- Aim of the exercise -
All the data should be transcribed exactly, with every line kept.
### Records for processing ###
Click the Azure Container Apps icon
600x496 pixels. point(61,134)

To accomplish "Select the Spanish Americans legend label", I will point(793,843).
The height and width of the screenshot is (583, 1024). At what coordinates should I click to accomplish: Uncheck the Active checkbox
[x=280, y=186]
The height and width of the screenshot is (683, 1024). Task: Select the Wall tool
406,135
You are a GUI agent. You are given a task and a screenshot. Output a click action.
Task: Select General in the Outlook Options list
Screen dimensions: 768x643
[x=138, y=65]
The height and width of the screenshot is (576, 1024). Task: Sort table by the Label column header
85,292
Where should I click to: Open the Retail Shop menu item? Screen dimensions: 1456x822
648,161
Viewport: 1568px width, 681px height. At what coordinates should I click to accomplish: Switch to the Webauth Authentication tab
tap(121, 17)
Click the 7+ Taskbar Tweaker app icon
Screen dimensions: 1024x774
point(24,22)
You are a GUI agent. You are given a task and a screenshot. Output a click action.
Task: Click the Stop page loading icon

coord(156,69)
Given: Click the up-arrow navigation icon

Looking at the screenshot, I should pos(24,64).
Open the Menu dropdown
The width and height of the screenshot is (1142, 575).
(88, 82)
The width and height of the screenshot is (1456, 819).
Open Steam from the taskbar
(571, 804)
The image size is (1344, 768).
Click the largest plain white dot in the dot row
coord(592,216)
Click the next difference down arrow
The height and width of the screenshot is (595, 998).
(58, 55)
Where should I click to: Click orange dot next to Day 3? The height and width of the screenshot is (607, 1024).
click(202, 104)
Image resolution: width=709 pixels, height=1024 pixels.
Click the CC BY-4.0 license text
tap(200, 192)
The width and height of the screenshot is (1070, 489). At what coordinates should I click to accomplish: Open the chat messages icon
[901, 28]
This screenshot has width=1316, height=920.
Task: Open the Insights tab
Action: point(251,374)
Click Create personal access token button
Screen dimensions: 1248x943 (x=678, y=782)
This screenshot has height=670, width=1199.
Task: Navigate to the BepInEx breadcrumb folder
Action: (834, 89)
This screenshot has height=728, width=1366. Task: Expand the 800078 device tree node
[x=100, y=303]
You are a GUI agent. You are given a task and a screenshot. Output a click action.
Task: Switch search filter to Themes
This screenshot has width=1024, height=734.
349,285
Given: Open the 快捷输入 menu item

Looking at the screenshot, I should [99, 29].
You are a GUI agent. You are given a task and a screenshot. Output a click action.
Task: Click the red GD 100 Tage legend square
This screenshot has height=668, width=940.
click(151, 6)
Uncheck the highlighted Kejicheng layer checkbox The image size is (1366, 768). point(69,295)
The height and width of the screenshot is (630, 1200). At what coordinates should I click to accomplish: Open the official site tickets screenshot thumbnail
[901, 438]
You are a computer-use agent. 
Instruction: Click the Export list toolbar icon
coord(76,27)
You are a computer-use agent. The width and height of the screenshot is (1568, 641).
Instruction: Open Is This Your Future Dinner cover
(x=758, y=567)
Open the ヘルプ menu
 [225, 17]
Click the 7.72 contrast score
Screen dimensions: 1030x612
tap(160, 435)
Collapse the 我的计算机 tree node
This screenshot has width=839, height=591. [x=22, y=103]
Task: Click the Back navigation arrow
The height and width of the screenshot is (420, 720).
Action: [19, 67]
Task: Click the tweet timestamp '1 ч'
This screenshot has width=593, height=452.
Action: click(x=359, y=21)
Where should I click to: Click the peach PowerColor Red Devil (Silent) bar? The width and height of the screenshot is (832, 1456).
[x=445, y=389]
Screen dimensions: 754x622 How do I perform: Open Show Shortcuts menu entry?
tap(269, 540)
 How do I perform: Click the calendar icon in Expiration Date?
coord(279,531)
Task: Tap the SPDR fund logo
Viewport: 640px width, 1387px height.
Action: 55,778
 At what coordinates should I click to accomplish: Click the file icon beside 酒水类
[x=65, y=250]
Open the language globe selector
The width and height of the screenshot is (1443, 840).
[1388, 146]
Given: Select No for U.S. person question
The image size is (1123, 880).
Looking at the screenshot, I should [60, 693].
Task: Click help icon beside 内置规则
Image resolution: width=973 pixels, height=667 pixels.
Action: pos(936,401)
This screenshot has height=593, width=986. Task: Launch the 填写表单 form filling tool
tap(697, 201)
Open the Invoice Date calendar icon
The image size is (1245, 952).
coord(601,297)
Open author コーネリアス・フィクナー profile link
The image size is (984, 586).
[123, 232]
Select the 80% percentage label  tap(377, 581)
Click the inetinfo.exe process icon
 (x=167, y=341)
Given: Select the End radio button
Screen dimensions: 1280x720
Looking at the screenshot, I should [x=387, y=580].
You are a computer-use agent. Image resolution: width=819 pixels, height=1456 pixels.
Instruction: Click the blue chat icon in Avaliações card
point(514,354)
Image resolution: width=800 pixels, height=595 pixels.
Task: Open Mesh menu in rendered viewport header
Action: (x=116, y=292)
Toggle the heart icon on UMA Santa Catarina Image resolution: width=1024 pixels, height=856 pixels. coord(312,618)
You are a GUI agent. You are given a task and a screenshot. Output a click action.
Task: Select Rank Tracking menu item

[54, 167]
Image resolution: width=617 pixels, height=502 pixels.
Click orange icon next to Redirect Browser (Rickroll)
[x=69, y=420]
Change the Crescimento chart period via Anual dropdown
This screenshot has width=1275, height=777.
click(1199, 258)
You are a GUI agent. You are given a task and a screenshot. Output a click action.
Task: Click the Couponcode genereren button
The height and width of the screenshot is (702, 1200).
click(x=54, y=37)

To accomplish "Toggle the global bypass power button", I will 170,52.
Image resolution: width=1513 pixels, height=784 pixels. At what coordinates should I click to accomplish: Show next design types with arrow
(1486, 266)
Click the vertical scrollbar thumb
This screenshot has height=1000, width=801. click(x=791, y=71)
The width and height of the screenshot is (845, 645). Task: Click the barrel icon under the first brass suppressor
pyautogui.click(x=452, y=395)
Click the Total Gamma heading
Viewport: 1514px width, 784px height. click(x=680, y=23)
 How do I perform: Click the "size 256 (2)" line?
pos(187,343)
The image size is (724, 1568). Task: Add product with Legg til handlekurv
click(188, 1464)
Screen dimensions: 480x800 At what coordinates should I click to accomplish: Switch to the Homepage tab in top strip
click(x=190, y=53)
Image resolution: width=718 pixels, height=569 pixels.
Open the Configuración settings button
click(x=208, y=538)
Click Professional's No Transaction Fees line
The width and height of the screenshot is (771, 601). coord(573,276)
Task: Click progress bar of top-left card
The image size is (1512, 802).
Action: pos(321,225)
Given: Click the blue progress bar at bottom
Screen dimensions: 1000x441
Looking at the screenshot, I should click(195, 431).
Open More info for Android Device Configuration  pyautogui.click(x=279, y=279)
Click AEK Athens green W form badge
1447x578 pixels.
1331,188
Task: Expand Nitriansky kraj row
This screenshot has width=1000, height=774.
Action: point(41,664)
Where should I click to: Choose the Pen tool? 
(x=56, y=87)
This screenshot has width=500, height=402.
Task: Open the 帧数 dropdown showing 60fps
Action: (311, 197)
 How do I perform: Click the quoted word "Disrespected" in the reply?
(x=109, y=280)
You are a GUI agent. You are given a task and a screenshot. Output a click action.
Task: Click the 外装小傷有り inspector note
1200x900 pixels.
###
- Written reply -
Click the Azure Container Apps icon
600x496 pixels. point(61,134)

To accomplish "Select the Spanish Americans legend label", I will point(793,843).
The height and width of the screenshot is (583, 1024). At what coordinates should I click to accomplish: Uncheck the Active checkbox
[x=280, y=186]
The height and width of the screenshot is (683, 1024). Task: Select the Wall tool
406,135
You are a GUI agent. You are given a task and a screenshot. Output a click action.
Task: Select General in the Outlook Options list
Screen dimensions: 768x643
[x=138, y=65]
The height and width of the screenshot is (576, 1024). Task: Sort table by the Label column header
85,292
Where should I click to: Open the Retail Shop menu item? Screen dimensions: 1456x822
648,161
Viewport: 1568px width, 681px height. At what coordinates should I click to accomplish: Switch to the Webauth Authentication tab
tap(121, 17)
Click the 7+ Taskbar Tweaker app icon
Screen dimensions: 1024x774
point(24,22)
You are a GUI agent. You are given a task and a screenshot. Output a click action.
Task: Click the Stop page loading icon

coord(156,69)
Given: Click the up-arrow navigation icon

Looking at the screenshot, I should pos(24,64).
Open the Menu dropdown
The width and height of the screenshot is (1142, 575).
(88, 82)
The width and height of the screenshot is (1456, 819).
Open Steam from the taskbar
(571, 804)
The image size is (1344, 768).
Click the largest plain white dot in the dot row
coord(592,216)
Click the next difference down arrow
The height and width of the screenshot is (595, 998).
(58, 55)
Where should I click to: Click orange dot next to Day 3? The height and width of the screenshot is (607, 1024).
click(202, 104)
Image resolution: width=709 pixels, height=1024 pixels.
Click the CC BY-4.0 license text
tap(200, 192)
The width and height of the screenshot is (1070, 489). At what coordinates should I click to accomplish: Open the chat messages icon
[901, 28]
This screenshot has width=1316, height=920.
Task: Open the Insights tab
Action: point(251,374)
Click Create personal access token button
Screen dimensions: 1248x943 (x=678, y=782)
This screenshot has height=670, width=1199.
Task: Navigate to the BepInEx breadcrumb folder
Action: (834, 89)
This screenshot has height=728, width=1366. Task: Expand the 800078 device tree node
[x=100, y=303]
You are a GUI agent. You are given a task and a screenshot. Output a click action.
Task: Switch search filter to Themes
This screenshot has width=1024, height=734.
349,285
Given: Open the 快捷输入 menu item

Looking at the screenshot, I should [99, 29].
You are a GUI agent. You are given a task and a screenshot. Output a click action.
Task: Click the red GD 100 Tage legend square
This screenshot has height=668, width=940.
click(151, 6)
Uncheck the highlighted Kejicheng layer checkbox The image size is (1366, 768). point(69,295)
The height and width of the screenshot is (630, 1200). At what coordinates should I click to accomplish: Open the official site tickets screenshot thumbnail
[901, 438]
You are a computer-use agent. 
Instruction: Click the Export list toolbar icon
coord(76,27)
You are a computer-use agent. The width and height of the screenshot is (1568, 641).
Instruction: Open Is This Your Future Dinner cover
(x=758, y=567)
Open the ヘルプ menu
 [225, 17]
Click the 7.72 contrast score
Screen dimensions: 1030x612
tap(160, 435)
Collapse the 我的计算机 tree node
This screenshot has width=839, height=591. [x=22, y=103]
Task: Click the Back navigation arrow
The height and width of the screenshot is (420, 720).
Action: [19, 67]
Task: Click the tweet timestamp '1 ч'
This screenshot has width=593, height=452.
Action: click(x=359, y=21)
Where should I click to: Click the peach PowerColor Red Devil (Silent) bar? The width and height of the screenshot is (832, 1456).
[x=445, y=389]
Screen dimensions: 754x622 How do I perform: Open Show Shortcuts menu entry?
tap(269, 540)
 How do I perform: Click the calendar icon in Expiration Date?
coord(279,531)
Task: Tap the SPDR fund logo
Viewport: 640px width, 1387px height.
Action: 55,778
 At what coordinates should I click to accomplish: Click the file icon beside 酒水类
[x=65, y=250]
Open the language globe selector
The width and height of the screenshot is (1443, 840).
[1388, 146]
Given: Select No for U.S. person question
The image size is (1123, 880).
Looking at the screenshot, I should [60, 693].
Task: Click help icon beside 内置规则
Image resolution: width=973 pixels, height=667 pixels.
Action: pos(936,401)
This screenshot has height=593, width=986. Task: Launch the 填写表单 form filling tool
tap(697, 201)
Open the Invoice Date calendar icon
The image size is (1245, 952).
coord(601,297)
Open author コーネリアス・フィクナー profile link
The image size is (984, 586).
[123, 232]
Select the 80% percentage label  tap(377, 581)
Click the inetinfo.exe process icon
 (x=167, y=341)
Given: Select the End radio button
Screen dimensions: 1280x720
Looking at the screenshot, I should [x=387, y=580].
You are a computer-use agent. Image resolution: width=819 pixels, height=1456 pixels.
Instruction: Click the blue chat icon in Avaliações card
point(514,354)
Image resolution: width=800 pixels, height=595 pixels.
Task: Open Mesh menu in rendered viewport header
Action: (x=116, y=292)
Toggle the heart icon on UMA Santa Catarina Image resolution: width=1024 pixels, height=856 pixels. coord(312,618)
You are a GUI agent. You are given a task and a screenshot. Output a click action.
Task: Select Rank Tracking menu item

[54, 167]
Image resolution: width=617 pixels, height=502 pixels.
Click orange icon next to Redirect Browser (Rickroll)
[x=69, y=420]
Change the Crescimento chart period via Anual dropdown
This screenshot has width=1275, height=777.
click(1199, 258)
You are a GUI agent. You are given a task and a screenshot. Output a click action.
Task: Click the Couponcode genereren button
The height and width of the screenshot is (702, 1200).
click(x=54, y=37)

To accomplish "Toggle the global bypass power button", I will 170,52.
Image resolution: width=1513 pixels, height=784 pixels. At what coordinates should I click to accomplish: Show next design types with arrow
(1486, 266)
Click the vertical scrollbar thumb
This screenshot has height=1000, width=801. click(x=791, y=71)
The width and height of the screenshot is (845, 645). Task: Click the barrel icon under the first brass suppressor
pyautogui.click(x=452, y=395)
Click the Total Gamma heading
Viewport: 1514px width, 784px height. click(x=680, y=23)
 How do I perform: Click the "size 256 (2)" line?
pos(187,343)
The image size is (724, 1568). Task: Add product with Legg til handlekurv
click(188, 1464)
Screen dimensions: 480x800 At what coordinates should I click to accomplish: Switch to the Homepage tab in top strip
click(x=190, y=53)
Image resolution: width=718 pixels, height=569 pixels.
Open the Configuración settings button
click(x=208, y=538)
Click Professional's No Transaction Fees line
The width and height of the screenshot is (771, 601). coord(573,276)
Task: Click progress bar of top-left card
The image size is (1512, 802).
Action: pos(321,225)
Given: Click the blue progress bar at bottom
Screen dimensions: 1000x441
Looking at the screenshot, I should click(195, 431).
Open More info for Android Device Configuration  pyautogui.click(x=279, y=279)
Click AEK Athens green W form badge
1447x578 pixels.
1331,188
Task: Expand Nitriansky kraj row
This screenshot has width=1000, height=774.
Action: point(41,664)
Where should I click to: Choose the Pen tool? 
(x=56, y=87)
This screenshot has width=500, height=402.
Task: Open the 帧数 dropdown showing 60fps
Action: (311, 197)
 How do I perform: Click the quoted word "Disrespected" in the reply?
(x=109, y=280)
You are a GUI agent. You are given a task and a screenshot. Output a click action.
Task: Click the 外装小傷有り inspector note
1200x900 pixels.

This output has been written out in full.